“Schitt’s Creek” creator and star Dan Levy wasn’t always as out and proud as his on-screen character.

In fact, David’s suave demeanor and clean-cut confidence was a long ways off when Levy first began grappling with his sexual identity.

“Standing up here, it’s hard not to think back to a very specific time in my life when I was still in the closet. I was in high school, I had a bad faux-hawk because the first ‘Mission: Impossible’ movie had just come out and I thought Tom Cruise was a real drink of water,” Levy joked Saturday night as he accepted the Davidson/Valentini Award at the GLAAD Gala San Francisco.

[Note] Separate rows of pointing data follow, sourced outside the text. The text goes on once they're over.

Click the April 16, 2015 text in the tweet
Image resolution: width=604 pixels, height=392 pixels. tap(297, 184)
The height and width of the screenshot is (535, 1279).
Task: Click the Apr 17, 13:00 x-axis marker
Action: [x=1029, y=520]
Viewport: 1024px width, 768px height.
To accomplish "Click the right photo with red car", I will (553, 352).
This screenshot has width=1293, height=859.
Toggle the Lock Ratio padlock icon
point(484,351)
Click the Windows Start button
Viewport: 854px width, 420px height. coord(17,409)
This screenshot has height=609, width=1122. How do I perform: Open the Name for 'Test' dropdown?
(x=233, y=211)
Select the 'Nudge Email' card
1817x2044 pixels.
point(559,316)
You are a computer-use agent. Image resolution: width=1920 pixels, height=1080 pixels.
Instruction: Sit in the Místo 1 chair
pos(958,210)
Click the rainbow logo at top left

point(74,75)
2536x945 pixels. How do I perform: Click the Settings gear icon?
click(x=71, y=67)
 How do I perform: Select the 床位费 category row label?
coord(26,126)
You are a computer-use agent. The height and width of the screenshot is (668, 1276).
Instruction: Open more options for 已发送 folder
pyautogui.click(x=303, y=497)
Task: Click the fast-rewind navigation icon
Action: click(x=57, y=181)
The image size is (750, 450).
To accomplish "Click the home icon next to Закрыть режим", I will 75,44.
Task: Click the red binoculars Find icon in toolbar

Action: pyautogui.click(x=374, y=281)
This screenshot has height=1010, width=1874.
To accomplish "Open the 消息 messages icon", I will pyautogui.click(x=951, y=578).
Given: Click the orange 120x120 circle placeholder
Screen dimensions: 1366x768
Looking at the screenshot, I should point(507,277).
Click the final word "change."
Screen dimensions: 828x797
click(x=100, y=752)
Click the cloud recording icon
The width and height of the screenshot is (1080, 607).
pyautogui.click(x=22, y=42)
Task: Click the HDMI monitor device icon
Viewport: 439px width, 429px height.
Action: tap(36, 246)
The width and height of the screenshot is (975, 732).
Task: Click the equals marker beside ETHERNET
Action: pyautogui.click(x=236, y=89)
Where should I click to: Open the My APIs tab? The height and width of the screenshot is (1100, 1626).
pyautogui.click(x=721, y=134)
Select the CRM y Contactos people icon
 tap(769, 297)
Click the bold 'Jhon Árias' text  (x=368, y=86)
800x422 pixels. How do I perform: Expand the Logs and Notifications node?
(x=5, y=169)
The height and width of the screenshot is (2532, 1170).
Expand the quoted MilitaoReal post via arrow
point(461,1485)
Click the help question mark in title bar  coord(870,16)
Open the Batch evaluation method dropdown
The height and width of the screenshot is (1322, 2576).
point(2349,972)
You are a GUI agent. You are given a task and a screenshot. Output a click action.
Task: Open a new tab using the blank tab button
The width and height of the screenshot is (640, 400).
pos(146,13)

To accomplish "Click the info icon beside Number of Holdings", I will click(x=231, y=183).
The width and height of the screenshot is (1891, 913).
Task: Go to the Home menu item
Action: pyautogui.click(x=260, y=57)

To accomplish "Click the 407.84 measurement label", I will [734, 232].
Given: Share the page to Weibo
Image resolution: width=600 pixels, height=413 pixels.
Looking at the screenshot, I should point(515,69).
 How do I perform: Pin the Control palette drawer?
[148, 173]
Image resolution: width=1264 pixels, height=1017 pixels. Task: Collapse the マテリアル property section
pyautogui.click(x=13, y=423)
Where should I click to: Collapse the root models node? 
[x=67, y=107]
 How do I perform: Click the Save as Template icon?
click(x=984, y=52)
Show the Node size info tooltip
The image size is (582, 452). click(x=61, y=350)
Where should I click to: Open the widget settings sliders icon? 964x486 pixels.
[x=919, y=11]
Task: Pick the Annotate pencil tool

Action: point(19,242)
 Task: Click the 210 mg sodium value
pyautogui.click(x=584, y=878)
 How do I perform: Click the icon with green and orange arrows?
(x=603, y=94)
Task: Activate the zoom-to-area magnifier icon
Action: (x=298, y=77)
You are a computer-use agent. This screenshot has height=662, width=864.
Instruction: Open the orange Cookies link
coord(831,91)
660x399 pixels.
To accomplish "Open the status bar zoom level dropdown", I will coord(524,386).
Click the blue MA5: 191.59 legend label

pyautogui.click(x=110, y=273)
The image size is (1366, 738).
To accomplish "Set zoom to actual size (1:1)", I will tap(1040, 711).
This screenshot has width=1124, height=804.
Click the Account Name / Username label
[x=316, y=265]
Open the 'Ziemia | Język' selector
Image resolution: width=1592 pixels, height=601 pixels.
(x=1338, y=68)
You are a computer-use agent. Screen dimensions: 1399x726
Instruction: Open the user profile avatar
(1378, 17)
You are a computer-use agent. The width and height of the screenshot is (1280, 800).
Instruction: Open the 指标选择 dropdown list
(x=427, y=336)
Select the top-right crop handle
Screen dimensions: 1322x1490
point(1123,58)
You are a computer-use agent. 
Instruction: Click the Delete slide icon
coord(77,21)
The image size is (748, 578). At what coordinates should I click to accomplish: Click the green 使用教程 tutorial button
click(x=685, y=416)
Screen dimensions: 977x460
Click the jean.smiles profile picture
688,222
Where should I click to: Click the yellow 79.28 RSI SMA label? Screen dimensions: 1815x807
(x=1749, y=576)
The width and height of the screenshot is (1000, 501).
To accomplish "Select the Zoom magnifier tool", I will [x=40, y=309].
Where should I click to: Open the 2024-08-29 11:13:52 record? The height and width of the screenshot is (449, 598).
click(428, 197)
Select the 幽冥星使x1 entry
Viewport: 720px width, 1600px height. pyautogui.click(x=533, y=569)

Levy continued, “When I was falling in love with my best friend and instead of being able to do anything about it, I watched him fall in love with someone else, because I didn’t have the courage to act publicly on my feelings. Thinking back to those formative days, where I was missing out on the good stuff because I was walking around with an invisible rain cloud over my head, smiling through the heartbreak so as to avoid anyone asking me what was wrong. Because I didn’t have the strength to tell them.”

Long before the Emmy nominations, the cult fandom and the ever-popular “Ew, David!” ever graced the small screen, Levy was experiencing the same pressures that many LGBTQ youth face today.

“I legitimately thought that I would have to live with this secret — my being gay — for the rest of my life because I didn’t have the security of seeing a lot of people like myself being celebrated in popular culture,” he said.

But Levy wasn’t alone. The “Schitt’s Creek” actor was quick to thank his friends and family who “loved [him] fiercely and unconditionally” and who he credited with helping him find his way out of the closet, a supportive experience that Levy recognized isn’t always the norm when it comes to coming out stories.

Levy drove home his point with several statistics: Almost three quarters of LGBT youth say they are more honest about themselves online than in the real world, Levy said, and 40% of transgender adults reported having made a suicide attempt, with 92% saying it happened before the age of 25. So when it came to making “Schitt’s Creek,” “a place where everybody fits in,” Levy’s character David seemed like a good place to start.

“When I found myself in a position to tell stories on a global scale, I seized the opportunity to make a television show that might, in its own way, offer some support, encouragement and love to those who might not have it in their homes or in their schools or in their day to day lives,” Levy said. “It’s a place where acceptance incubates joy and creates a clarity that allows people to see themselves and each other more deeply. It’s fiction, yes. But I’ve always been told to lead by example and this felt like a good place to start.

Also in attendance were several of Levy’s “Schitt’s Creek” co-stars Annie Murphy, Emily Hampshire, Noah Reid and Sarah Levy who introduced Dan Levy prior to his acceptance speech.